Through this quickstart, you will learn how to use Snowflake Notebooks, pandas on Snowflake, Git integration, and Serverless Tasks to build an end-to-end data engineering pipeline.
You will create a customer profile using the Snowflake Sample TPC-H dataset, save it into a Snowflake table and to create a serverless task to schedule the feature engineering.
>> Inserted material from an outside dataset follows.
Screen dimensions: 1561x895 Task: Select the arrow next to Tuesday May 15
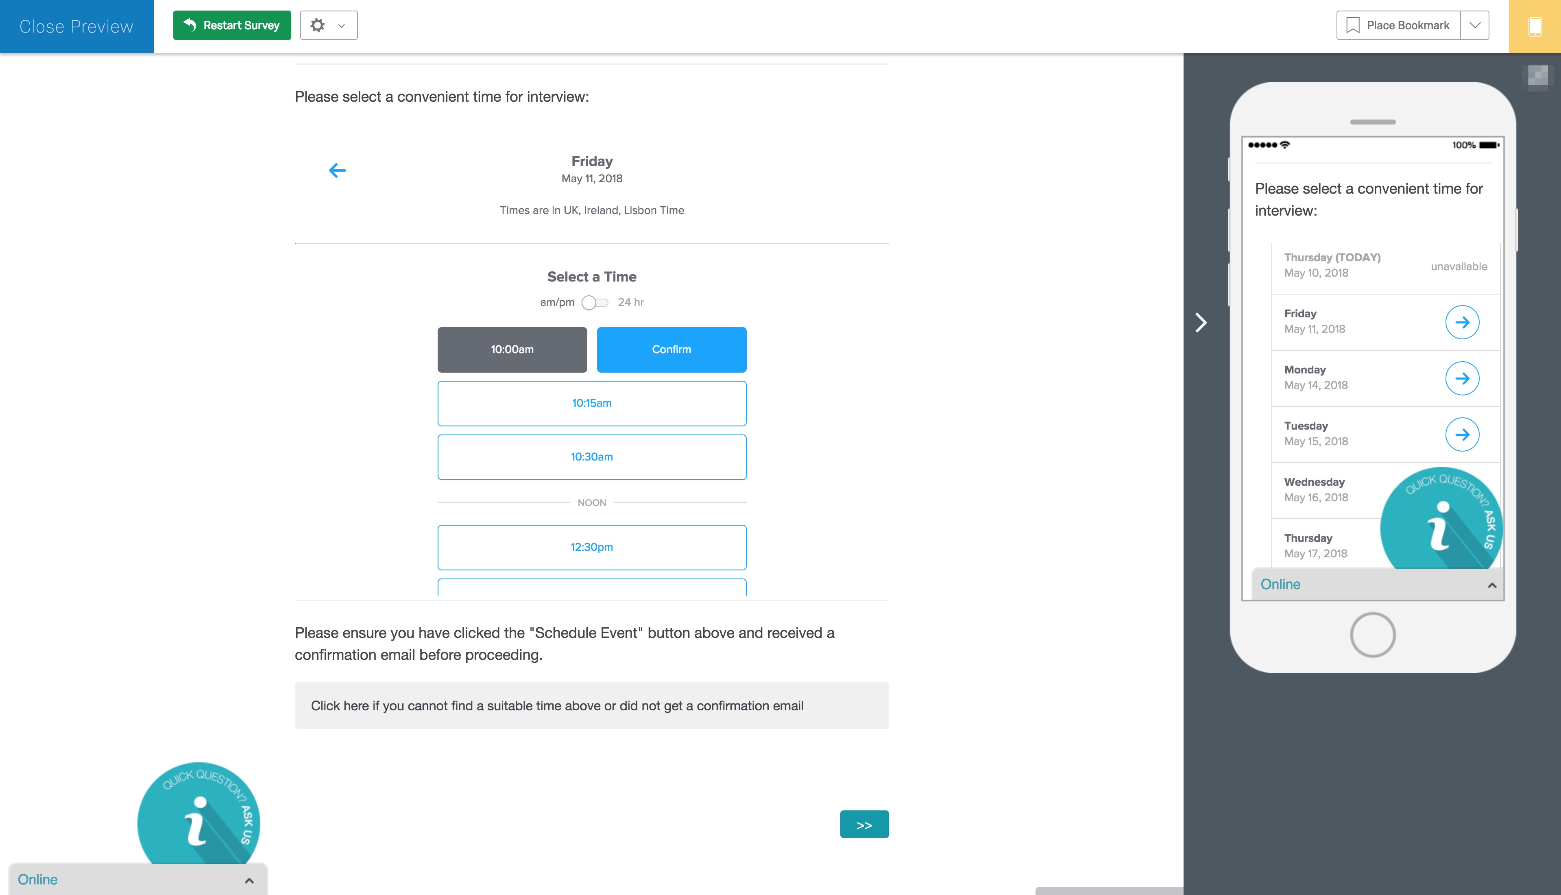pos(1463,434)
pandas on Snowflake lets you run your pandas code in a distributed manner scalably and securely directly on your data in Snowflake. Just by changing the import statement and a few lines of code, you can get the same pandas-native experience you know and love with the scalability and security benefits of Snowflake. With pandas on Snowflake this API, you can work with much larger datasets and avoid the time and expense of porting your pandas pipelines to other big data frameworks or provisioning large and expensive machines. It runs workloads natively in Snowflake through transpilation to SQL, enabling it to take advantage of parallelization and the data governance and security benefits of Snowflake.
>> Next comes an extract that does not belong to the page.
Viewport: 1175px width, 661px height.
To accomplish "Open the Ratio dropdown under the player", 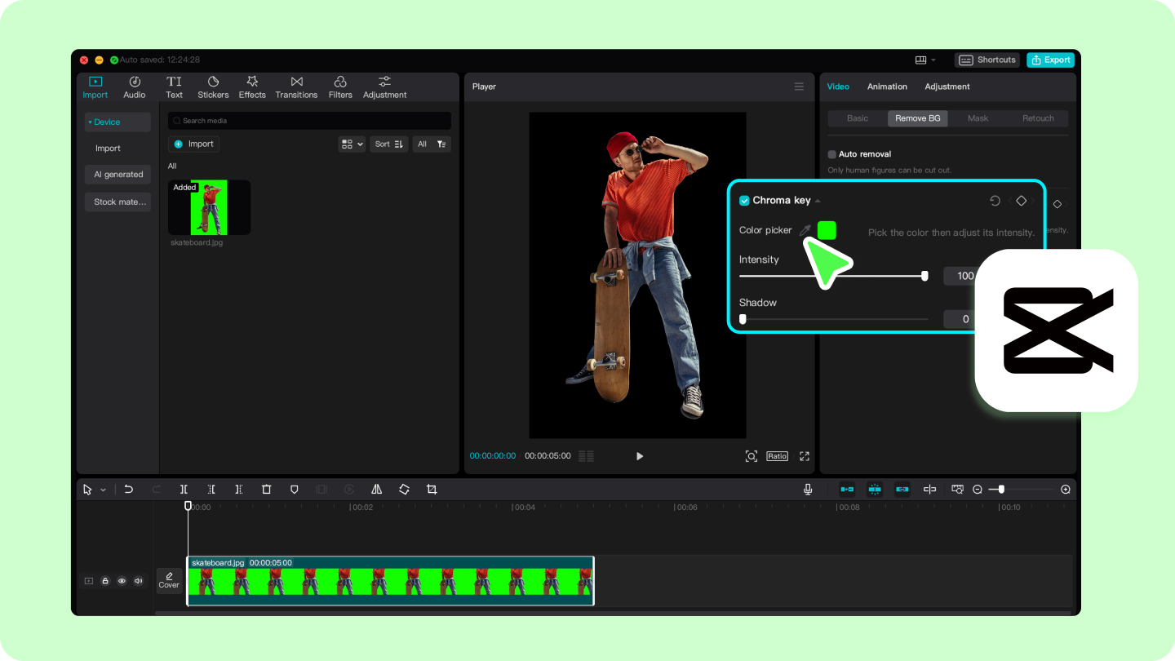I will (776, 456).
pandas is the go-to data processing library for millions worldwide, including countless Snowflake users. However, pandas was never built to handle data at the scale organizations are operating today. Running pandas code requires transferring and loading all of the data into a single in-memory process. It becomes unwieldy on moderate-to-large data sets and breaks down completely on data sets that grow beyond what a single node can handle. With pandas on Snowflake, you can run the same pandas code, but with all the pandas processing pushed down to run in a distributed fashion in Snowflake. Your data never leaves Snowflake, and your pandas workflows can process much more efficiently using the Snowflake elastic engine. This brings the power of Snowflake to pandas developers everywhere.
pandas on Snowflake is delivered through the Snowpark pandas API as part of the Snowpark Python library, which enables scalable data processing of Python code within the Snowflake platform. You will learn how to use Snowpark pandas as part of this quickstart. This quickstart will focus on getting started with Snowpark pandas API, and enable you to perform common pandas operations on large volumes of data while leveraging the power of Snowflake.
Learn more about Snowpark Pandas API.
A Customer profile table using the Snowpark Pandas API and a serverless task that will run the feature engineering pipeline on a schedule.
This section covers cloning of the GitHub repository and creating the needed Snowflake objects (i.e role, warehouse, database, schema, etc..)
The very first step is to clone the GitHub repository. This repository contains all the code you will need to successfully complete this QuickStart Guide.
Using HTTPS:
git clone https://github.com/Snowflake-Labs/sfguide-data-engineering-pipelines-with-pandas-on-snowflake.git
OR, using SSH:
git clone git@github.com:Snowflake-Labs/sfguide-data-engineering-pipelines-with-pandas-on-snowflake.git
You can also use the Git integration feature of Snowflake Notebooks, in order to do that you need to fork the GitHub repository to be allowed to commit changes. For instructions how to set up Git integration for your Snowflake account see here and for using it with Snowflake Notebooks see this page. You can refer to this video for a walkthrough on how you can set up Git integration and use it with Snowflake Notebooks.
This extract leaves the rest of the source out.